> **CHALLENGE**:
Starting at the line containing "Eratta Cards​ (317, 1119)" and ending at the line containing "EVENTS (116, 14)", turn the records below into a numbered list, leaving out any blank lines.

> **SUPPLIED DATA**:

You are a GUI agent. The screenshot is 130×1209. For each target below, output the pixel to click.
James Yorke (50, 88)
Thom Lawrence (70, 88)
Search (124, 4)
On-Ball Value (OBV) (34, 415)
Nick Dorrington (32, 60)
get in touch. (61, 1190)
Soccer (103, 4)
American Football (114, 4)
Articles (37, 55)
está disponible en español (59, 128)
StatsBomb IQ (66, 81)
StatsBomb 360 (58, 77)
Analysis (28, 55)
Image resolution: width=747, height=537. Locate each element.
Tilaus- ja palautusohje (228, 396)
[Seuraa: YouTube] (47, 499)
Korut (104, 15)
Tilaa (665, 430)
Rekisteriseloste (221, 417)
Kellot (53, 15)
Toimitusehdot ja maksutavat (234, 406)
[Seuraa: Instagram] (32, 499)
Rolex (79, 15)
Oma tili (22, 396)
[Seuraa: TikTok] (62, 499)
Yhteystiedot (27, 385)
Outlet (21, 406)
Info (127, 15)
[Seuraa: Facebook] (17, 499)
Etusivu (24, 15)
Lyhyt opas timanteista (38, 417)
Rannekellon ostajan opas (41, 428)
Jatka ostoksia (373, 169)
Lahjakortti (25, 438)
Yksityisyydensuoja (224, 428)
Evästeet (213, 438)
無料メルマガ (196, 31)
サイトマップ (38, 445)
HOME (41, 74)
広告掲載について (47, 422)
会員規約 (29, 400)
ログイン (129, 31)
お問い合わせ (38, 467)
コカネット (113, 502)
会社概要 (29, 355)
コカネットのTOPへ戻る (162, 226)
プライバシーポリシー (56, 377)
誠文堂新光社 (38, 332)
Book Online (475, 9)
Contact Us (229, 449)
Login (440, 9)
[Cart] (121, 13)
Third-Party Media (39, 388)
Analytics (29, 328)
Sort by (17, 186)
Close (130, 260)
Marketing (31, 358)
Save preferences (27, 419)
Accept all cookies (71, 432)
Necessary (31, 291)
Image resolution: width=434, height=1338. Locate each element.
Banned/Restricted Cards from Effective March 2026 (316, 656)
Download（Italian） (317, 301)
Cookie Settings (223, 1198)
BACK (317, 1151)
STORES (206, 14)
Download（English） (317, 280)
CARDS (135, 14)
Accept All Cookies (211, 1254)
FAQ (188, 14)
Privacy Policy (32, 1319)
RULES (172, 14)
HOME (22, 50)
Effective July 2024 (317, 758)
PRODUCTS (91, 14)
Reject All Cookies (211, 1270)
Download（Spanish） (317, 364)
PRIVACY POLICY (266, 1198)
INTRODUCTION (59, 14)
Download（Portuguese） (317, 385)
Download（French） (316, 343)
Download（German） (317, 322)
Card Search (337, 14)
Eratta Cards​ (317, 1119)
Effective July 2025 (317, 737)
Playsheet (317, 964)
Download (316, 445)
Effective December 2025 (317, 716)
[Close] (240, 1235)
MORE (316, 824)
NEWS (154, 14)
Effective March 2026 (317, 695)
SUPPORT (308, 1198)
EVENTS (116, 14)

---

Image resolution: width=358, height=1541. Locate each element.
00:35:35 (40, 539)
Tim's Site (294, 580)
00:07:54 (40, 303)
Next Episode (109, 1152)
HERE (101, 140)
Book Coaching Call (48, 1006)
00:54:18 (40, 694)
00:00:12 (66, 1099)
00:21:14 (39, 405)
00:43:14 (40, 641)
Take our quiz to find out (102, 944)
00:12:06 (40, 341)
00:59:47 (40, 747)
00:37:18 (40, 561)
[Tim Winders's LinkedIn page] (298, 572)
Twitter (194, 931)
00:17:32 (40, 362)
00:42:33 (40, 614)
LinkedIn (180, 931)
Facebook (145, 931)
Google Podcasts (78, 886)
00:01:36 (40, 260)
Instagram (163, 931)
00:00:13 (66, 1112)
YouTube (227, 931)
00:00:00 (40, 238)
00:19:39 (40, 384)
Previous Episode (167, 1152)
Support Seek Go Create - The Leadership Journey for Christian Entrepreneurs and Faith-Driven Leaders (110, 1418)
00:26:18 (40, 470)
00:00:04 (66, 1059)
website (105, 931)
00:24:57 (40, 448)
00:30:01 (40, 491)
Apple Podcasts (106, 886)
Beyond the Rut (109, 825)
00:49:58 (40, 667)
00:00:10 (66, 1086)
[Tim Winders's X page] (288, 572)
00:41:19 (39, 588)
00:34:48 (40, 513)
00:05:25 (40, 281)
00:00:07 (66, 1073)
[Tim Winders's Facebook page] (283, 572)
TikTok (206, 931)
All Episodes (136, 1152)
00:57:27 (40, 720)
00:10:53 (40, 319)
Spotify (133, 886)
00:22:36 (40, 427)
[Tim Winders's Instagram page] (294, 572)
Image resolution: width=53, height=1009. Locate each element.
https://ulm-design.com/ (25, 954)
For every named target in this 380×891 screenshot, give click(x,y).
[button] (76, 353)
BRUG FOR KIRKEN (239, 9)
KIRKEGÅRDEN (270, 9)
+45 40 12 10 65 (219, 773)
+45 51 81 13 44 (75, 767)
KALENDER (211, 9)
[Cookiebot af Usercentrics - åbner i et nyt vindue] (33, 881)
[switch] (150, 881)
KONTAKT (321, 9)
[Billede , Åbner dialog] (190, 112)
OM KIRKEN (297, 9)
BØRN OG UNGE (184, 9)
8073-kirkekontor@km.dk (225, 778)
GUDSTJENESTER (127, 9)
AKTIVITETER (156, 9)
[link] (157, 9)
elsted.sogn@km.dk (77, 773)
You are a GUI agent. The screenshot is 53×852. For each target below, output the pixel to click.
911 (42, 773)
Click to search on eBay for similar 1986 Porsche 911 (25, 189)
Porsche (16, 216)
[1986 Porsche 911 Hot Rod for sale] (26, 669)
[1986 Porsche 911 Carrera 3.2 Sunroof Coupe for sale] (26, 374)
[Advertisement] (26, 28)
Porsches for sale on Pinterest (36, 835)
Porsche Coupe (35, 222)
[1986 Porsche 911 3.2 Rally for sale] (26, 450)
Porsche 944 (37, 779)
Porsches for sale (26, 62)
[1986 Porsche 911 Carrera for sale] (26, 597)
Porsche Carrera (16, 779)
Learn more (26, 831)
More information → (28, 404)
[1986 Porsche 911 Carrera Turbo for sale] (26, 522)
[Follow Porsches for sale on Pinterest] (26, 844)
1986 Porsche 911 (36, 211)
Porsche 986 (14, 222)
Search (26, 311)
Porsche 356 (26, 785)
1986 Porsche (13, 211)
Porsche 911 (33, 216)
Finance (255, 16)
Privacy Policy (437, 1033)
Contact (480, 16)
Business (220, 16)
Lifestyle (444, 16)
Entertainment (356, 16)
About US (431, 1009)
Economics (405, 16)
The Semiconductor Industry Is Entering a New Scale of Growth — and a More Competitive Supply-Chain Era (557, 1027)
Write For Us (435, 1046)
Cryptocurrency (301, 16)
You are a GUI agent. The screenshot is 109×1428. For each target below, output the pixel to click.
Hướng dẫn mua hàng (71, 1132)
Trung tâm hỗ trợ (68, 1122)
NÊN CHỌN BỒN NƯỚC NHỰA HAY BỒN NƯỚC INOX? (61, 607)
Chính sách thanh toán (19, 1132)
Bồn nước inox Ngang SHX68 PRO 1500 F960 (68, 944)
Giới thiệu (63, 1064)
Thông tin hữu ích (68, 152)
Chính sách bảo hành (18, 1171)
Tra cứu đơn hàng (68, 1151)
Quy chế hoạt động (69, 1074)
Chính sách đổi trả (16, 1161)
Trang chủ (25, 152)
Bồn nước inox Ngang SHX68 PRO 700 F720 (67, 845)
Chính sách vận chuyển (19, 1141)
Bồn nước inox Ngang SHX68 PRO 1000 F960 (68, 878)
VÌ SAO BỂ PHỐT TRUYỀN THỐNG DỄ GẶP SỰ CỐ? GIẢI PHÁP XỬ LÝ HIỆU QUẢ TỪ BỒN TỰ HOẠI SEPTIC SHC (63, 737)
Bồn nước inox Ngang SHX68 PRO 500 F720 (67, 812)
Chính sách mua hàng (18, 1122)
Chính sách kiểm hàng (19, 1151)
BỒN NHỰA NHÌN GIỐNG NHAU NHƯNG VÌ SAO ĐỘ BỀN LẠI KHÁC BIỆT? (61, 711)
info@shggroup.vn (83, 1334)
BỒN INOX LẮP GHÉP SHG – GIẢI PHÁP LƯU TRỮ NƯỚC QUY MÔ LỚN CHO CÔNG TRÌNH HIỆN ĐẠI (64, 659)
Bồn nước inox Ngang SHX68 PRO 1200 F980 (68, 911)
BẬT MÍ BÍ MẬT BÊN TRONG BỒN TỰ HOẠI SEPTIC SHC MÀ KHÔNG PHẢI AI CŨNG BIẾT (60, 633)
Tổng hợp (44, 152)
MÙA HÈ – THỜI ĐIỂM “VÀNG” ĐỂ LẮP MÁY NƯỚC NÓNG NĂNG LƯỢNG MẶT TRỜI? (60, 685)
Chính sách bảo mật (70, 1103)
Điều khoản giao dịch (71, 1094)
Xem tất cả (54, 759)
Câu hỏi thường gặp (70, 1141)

> **SOLUTION FOR THIS TASK**:
1. Eratta Cards​ (317, 1119)
2. Effective July 2025 (317, 737)
3. Playsheet (317, 964)
4. Download (316, 445)
5. Effective December 2025 (317, 716)
6. [Close] (240, 1235)
7. MORE (316, 824)
8. NEWS (154, 14)
9. Effective March 2026 (317, 695)
10. SUPPORT (308, 1198)
11. EVENTS (116, 14)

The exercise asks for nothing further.